Search the entries below for "section". Report each line where it occurs.

** DATA TO USE follows **

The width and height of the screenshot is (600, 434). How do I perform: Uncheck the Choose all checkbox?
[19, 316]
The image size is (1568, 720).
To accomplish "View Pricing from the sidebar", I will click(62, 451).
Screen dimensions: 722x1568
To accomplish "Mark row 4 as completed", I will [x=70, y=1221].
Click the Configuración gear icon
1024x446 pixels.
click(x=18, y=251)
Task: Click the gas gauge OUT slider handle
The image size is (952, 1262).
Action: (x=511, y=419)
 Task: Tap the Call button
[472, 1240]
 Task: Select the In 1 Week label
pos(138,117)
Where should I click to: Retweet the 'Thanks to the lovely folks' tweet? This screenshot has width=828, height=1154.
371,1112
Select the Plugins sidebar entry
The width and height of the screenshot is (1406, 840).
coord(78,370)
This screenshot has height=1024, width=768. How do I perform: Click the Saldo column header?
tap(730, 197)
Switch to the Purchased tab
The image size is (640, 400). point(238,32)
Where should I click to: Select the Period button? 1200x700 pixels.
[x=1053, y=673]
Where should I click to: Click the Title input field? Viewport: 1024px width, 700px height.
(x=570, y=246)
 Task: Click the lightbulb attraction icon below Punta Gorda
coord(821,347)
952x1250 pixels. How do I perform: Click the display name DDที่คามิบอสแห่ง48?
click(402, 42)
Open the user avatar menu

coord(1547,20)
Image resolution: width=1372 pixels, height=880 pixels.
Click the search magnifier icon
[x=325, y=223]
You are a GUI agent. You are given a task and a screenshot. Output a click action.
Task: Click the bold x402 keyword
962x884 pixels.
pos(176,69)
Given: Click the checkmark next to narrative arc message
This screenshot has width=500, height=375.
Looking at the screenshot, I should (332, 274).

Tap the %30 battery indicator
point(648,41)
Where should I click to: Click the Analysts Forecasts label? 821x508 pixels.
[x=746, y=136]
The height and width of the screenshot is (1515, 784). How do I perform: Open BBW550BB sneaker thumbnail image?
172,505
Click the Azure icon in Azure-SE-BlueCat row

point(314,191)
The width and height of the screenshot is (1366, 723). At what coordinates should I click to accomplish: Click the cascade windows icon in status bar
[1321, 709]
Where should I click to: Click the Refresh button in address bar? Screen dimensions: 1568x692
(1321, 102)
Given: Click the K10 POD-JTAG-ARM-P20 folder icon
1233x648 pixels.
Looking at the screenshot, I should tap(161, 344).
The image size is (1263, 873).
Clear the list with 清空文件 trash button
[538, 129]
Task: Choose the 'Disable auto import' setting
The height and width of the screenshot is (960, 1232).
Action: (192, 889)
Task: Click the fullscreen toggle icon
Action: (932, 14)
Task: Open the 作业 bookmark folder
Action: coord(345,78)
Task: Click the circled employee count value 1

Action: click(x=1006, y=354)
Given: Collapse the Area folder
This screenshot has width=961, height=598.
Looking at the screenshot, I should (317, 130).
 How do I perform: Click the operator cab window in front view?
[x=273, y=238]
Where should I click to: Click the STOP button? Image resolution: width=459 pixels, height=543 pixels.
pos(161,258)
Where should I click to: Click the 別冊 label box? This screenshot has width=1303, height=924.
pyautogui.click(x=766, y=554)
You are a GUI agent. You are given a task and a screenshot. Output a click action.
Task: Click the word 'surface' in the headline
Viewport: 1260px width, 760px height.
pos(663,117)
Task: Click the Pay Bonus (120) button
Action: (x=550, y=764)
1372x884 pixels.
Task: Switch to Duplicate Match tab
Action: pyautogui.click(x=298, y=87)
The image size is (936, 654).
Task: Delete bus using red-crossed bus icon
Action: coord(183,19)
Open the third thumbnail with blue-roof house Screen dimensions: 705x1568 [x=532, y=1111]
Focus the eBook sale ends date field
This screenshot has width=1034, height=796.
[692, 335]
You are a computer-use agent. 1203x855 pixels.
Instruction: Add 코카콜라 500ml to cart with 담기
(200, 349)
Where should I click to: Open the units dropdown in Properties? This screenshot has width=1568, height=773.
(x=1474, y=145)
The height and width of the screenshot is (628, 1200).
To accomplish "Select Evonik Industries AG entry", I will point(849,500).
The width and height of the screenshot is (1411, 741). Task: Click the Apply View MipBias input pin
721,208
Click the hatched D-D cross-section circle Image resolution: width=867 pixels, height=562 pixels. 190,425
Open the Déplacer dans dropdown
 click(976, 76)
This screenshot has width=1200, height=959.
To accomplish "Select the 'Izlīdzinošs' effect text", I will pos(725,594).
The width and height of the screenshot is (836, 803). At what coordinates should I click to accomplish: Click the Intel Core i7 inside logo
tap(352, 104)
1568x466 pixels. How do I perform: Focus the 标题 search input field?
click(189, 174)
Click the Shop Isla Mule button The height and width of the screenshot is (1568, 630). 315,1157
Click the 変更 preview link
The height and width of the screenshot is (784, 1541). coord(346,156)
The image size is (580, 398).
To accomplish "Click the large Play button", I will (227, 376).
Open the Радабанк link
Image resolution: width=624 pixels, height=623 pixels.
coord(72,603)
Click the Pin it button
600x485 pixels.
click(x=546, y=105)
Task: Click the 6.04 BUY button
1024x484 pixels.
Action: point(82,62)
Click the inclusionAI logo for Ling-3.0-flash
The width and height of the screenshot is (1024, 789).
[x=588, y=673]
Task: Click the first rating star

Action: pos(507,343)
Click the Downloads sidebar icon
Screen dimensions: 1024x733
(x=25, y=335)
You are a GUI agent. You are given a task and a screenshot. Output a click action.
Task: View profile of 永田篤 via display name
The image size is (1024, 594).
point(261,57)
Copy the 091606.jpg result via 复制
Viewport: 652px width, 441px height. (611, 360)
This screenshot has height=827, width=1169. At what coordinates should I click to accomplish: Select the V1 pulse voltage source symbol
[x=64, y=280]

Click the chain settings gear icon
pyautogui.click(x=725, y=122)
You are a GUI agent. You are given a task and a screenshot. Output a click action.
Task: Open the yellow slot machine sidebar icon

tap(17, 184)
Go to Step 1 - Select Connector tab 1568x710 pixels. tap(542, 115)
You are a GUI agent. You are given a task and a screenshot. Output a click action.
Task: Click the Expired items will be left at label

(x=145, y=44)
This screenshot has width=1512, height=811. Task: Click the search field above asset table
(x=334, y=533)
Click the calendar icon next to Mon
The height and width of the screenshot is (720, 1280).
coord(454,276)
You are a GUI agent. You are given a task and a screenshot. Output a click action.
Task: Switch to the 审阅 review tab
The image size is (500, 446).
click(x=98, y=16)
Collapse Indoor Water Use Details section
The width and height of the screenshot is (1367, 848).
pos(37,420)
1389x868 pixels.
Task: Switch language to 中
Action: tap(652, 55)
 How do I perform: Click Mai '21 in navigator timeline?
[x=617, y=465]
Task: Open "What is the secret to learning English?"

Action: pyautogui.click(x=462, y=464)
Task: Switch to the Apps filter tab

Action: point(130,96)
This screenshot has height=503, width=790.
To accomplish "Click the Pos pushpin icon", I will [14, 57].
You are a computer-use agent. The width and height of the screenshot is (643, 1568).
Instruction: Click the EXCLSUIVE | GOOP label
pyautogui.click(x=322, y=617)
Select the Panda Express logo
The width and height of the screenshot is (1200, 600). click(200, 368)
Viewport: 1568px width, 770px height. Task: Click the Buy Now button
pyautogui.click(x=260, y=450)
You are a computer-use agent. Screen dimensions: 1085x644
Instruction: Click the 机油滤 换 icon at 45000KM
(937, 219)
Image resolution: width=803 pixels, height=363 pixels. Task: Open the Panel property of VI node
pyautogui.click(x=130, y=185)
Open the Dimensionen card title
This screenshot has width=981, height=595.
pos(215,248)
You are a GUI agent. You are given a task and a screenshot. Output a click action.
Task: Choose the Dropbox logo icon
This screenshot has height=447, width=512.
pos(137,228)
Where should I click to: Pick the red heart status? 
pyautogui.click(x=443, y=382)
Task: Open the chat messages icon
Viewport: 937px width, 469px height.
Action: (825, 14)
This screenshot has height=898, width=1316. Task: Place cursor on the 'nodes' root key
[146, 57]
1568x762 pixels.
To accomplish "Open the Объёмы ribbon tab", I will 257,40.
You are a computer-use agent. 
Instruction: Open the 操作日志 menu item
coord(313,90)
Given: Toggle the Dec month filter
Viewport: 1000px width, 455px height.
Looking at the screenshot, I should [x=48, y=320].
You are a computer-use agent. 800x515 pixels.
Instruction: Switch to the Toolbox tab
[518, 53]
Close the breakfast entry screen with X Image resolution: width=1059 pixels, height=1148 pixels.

** End of DATA TO USE **

*ANSWER SPACE*
Click the hatched D-D cross-section circle Image resolution: width=867 pixels, height=562 pixels. 190,425
Collapse Indoor Water Use Details section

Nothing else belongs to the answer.